Asia’s fourth-largest economy continues to see a rapid rise in household debt, largely due to increased borrowing to make ends meet in the aftermath of the COVID-19 pandemic and to fund real estate purchases and stock investments amid record-low interest rates.
As of the end of March, outstanding debt held by Korean households reached 1,765 trillion won ($1.58 trillion), up 9.53 percent from a year ago, according to the Bank of Korea.
The latest figure is a letdown for the government, which vowed to bring the annual increase in household debt to between 5 percent and 6 percent this year. The rate stood at 7.9 percent last year.
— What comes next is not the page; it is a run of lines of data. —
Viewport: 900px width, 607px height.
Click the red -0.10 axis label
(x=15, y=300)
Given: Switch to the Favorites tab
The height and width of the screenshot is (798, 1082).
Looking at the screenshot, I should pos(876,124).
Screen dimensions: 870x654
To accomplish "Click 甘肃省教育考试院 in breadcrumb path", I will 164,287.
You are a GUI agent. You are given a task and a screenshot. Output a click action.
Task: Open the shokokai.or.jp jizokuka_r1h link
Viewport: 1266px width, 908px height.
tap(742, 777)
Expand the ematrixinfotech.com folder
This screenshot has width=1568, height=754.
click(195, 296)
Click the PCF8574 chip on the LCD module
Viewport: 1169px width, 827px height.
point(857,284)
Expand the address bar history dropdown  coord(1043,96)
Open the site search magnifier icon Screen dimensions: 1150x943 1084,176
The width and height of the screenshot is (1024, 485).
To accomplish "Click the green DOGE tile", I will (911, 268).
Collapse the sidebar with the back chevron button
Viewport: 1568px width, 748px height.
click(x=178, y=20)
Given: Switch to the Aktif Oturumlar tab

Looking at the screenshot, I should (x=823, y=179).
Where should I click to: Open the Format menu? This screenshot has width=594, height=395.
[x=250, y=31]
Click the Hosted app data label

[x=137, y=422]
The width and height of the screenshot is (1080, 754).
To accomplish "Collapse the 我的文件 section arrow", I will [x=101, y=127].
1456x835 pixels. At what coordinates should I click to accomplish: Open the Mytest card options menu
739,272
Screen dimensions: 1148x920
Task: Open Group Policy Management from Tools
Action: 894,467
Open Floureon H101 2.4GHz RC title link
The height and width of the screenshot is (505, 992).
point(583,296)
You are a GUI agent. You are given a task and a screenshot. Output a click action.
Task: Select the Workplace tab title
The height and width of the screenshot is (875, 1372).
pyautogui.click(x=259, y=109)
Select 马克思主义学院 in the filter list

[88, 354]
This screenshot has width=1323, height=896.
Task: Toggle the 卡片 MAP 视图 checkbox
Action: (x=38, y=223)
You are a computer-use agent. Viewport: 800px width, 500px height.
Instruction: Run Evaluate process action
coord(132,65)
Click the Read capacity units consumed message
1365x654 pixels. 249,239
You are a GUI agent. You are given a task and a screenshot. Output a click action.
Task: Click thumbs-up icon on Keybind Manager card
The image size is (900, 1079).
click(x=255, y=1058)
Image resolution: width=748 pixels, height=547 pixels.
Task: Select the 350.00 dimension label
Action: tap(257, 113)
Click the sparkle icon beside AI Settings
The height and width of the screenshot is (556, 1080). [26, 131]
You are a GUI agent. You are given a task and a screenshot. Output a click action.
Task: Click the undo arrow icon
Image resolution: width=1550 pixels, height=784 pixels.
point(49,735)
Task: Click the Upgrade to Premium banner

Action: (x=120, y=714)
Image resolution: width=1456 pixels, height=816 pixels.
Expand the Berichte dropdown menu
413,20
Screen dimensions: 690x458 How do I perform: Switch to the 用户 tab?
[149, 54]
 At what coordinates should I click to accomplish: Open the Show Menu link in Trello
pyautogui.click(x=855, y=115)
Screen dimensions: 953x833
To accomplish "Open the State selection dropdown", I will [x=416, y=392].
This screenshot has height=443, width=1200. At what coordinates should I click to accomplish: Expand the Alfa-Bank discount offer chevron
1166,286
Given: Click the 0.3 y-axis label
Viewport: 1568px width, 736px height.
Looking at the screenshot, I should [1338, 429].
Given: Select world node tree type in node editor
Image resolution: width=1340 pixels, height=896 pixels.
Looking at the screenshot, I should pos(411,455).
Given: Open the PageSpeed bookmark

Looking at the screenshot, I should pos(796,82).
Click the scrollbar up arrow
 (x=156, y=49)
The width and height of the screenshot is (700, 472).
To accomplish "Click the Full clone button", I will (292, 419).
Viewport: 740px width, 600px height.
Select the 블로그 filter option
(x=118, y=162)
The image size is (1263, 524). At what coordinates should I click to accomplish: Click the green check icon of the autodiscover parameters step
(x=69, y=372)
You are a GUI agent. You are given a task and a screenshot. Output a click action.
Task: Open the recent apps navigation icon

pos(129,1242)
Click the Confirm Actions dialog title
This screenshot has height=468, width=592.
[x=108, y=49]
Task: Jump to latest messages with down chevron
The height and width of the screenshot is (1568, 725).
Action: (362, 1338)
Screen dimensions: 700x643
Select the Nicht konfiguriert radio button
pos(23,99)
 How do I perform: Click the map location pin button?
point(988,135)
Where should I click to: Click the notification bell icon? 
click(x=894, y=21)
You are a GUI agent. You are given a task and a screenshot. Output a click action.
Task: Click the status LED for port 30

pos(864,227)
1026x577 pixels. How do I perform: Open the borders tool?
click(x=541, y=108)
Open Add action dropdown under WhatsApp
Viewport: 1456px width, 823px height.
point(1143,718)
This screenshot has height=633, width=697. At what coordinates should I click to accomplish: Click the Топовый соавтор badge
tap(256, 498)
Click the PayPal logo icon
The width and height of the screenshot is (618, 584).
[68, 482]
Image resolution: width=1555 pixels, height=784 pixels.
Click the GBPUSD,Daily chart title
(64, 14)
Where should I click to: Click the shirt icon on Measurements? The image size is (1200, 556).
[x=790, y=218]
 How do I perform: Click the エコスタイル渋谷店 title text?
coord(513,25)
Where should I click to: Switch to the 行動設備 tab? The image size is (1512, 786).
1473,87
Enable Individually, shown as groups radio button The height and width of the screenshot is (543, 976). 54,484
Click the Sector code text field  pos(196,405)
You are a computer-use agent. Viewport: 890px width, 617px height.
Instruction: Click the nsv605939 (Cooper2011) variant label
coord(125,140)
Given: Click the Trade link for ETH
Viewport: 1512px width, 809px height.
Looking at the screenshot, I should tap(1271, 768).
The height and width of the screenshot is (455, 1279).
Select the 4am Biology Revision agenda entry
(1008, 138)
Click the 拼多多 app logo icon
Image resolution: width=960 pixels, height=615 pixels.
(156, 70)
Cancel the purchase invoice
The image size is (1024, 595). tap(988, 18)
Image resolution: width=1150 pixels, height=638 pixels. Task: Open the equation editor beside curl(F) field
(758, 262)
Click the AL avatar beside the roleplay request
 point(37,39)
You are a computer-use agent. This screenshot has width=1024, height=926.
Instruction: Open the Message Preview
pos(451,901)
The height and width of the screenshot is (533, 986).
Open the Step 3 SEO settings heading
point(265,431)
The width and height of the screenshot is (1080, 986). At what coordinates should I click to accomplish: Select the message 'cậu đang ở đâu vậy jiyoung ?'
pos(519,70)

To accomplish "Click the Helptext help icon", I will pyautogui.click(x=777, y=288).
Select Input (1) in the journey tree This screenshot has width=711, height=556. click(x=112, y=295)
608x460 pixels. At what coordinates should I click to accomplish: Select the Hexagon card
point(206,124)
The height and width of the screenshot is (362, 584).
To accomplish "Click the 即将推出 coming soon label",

Experts voiced concern over the high degree of household indebtedness, saying it could lead to systemic risks.
According to a survey released by the central bank on Friday, 46 percent of financial experts identified the rise in household debt as the biggest risk factor for the country’s financial system, followed by a resurgence of COVID-19 and a delay in the vaccine rollout with 37 percent.
“Currently, South Korea’s household debt is the highest in the world in terms of both size and rate of increase relative to nominal gross domestic product,” said Shin Yong-sang, a research fellow at the Korea Institute of Finance.
The country’s household debt-to-GDP ratio increased from 62.7 percent at the end of 2008 to 90.3 percent as of the end of March. The figure is much higher than the global average of 76.1 percent and 81.0 percent for advanced economies.
Behind the surge in household debt is the ultralow key interest rate, which has been left unchanged at an all-time low of 0.50 percent since May last year, resulting in excess liquidity.
“If the country gets closer to achieving over 4 percent economic growth as expected by the government and the BOK, it will be possible to preemptively raise the benchmark rate at least once in the second half of this year,” Shin said.
On the back of strong export growth and expansionary macroeconomic policy, the authorities have recently turned more upbeat about the economic rebound from a contraction of 1.0 percent last year.
The BOK revised up its growth outlook for the country this year by 1 percentage point to 4.0 percent after President Moon Jae-in vowed to achieve the same growth target by the end of the year.
Lee In-ho, an economics professor at Seoul National University, however, said an immediate rate hike is unlikely until the US raises its rate.
“Raising the interest rate before the US could lead to capital outflow from here. It could trigger criticism that the BOK’s rate hike may jeopardize the economic recovery,” he said.
Meanwhile, a separate parliamentary report showed that the national debt is growing at a rate of 3 million won per second and stands at 17.6 million won per person.
Total debt held by the central and provincial governments reached 912.5 trillion won as of 3:30 p.m. Saturday, according to the National Assembly Budget Office’s real-time national debt clock.
The national debt stood at 24.5 trillion won in 1990 and surged to 392.2 trillion won in 2010, the clock showed.